Длинные худые пальчики с розовыми ноготками вознеслись над расколоченным пианино, замерли на мгновение, и Сага заиграла. Она повторяла эти странные конвульсивные движения, окуная руки в молочные клавиши, рождая звуки музыки, мелодии – одну прекраснее другой. Точно художник, творящий картину на холсте, Сага создавала тайный, полностью осязаемый мир, а потом тот, точно мираж в пустыне, растворялся, и на смену ему приходил другой, новый, еще более фантастический.

– А что это?! А это что?! – восклицали попеременно мальчишки и девчонки, внимающие ей.

– Лунная соната, – отвечала им улыбчиво Сага.

– Как красиво!
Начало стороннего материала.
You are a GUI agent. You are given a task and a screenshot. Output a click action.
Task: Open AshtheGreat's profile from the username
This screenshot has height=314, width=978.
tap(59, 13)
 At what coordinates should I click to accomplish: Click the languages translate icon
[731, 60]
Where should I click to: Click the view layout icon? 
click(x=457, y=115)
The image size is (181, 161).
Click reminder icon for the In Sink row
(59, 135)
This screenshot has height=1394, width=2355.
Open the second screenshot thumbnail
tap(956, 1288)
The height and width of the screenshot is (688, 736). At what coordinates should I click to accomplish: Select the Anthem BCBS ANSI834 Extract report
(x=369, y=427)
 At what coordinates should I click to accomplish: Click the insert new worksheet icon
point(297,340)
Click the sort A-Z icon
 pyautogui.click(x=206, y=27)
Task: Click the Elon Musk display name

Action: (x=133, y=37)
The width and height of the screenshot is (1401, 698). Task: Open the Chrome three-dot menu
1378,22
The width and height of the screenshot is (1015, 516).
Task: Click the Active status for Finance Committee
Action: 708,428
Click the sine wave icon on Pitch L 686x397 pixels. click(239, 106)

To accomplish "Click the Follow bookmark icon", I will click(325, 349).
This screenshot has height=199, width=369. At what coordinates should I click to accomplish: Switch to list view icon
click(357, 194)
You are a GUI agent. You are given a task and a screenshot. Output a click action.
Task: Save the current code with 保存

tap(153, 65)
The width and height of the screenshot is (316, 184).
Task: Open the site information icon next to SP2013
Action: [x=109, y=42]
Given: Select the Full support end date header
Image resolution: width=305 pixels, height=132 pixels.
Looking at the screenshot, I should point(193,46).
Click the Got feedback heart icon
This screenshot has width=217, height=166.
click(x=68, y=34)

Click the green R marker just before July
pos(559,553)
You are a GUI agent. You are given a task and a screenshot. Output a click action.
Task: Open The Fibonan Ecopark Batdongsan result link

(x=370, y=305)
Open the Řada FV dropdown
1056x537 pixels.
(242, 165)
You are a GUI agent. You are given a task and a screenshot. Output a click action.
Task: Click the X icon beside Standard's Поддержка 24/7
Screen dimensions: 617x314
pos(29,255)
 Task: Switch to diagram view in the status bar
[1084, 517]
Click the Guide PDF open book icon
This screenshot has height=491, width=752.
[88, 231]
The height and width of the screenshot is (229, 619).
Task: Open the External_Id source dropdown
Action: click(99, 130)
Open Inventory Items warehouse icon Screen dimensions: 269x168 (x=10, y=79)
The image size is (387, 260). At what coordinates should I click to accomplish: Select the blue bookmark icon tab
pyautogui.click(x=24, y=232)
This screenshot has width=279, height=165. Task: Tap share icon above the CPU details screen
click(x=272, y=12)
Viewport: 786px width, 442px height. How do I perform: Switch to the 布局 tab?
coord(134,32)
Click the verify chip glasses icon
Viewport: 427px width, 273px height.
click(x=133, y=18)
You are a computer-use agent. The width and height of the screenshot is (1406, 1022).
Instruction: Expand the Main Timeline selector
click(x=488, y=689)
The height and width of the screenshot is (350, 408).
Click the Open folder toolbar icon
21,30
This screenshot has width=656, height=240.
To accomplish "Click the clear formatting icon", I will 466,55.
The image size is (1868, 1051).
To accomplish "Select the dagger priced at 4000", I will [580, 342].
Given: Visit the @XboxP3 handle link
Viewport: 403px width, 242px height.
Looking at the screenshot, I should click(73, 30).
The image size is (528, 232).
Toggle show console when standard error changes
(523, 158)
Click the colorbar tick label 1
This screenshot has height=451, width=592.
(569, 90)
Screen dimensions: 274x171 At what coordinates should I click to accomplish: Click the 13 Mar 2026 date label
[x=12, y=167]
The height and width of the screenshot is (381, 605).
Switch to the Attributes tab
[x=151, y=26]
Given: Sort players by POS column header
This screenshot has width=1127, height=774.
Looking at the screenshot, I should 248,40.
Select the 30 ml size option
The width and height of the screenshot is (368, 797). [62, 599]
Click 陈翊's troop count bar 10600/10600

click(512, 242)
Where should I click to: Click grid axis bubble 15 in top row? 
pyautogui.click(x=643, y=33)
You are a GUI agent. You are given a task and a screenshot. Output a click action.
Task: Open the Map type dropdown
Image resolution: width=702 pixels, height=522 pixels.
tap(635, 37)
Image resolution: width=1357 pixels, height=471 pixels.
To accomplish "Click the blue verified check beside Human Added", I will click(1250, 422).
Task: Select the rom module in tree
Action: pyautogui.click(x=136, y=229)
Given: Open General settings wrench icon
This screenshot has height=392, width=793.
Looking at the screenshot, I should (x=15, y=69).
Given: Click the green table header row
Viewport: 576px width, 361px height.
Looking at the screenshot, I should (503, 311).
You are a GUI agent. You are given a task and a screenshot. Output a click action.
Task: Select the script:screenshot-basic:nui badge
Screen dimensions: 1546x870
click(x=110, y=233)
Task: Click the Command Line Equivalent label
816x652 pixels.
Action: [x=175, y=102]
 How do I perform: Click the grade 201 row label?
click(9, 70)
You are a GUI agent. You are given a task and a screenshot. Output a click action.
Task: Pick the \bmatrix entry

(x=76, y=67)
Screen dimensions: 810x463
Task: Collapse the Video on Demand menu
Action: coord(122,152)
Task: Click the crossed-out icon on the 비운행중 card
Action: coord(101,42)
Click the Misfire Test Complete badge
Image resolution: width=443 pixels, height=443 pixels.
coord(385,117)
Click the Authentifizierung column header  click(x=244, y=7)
А это, это что?!

– «Щелкунчик», – журчал голос девушки.

– «Щелкунчик»! – вторили ей с восхищением голоса. – Вот здорово! Ребят, правда здорово?!

И все молча с завороженными глазами кивали в ответ.

– «Лебединое озеро»?! – донесется вдруг тоненький голосок из толпы.

– Да, – подтверждает Сага. – Да!

И с новыми силами берется за дело.

Пальцы Саги не унимались, как не унимались голоса. Они просили еще и еще, и она им не отказывала. Без устали, не прося ничего взамен. Так мать отдает последний кусок хлеба своим детям и радуется их улыбкам, обрекая себя на голодную смерть.

– Фантастика, просто с ума сойти можно! Как красиво!!! – кричали дети, и от этих восклицаний на душе у Саги разливалось тепло. Потому что для нее эти восклицания означали – еще одно мгновение дети буду чувствовать себя счастливыми, и им не придется думать о вещах, о которых в таком возрасте думать совсем не хочется.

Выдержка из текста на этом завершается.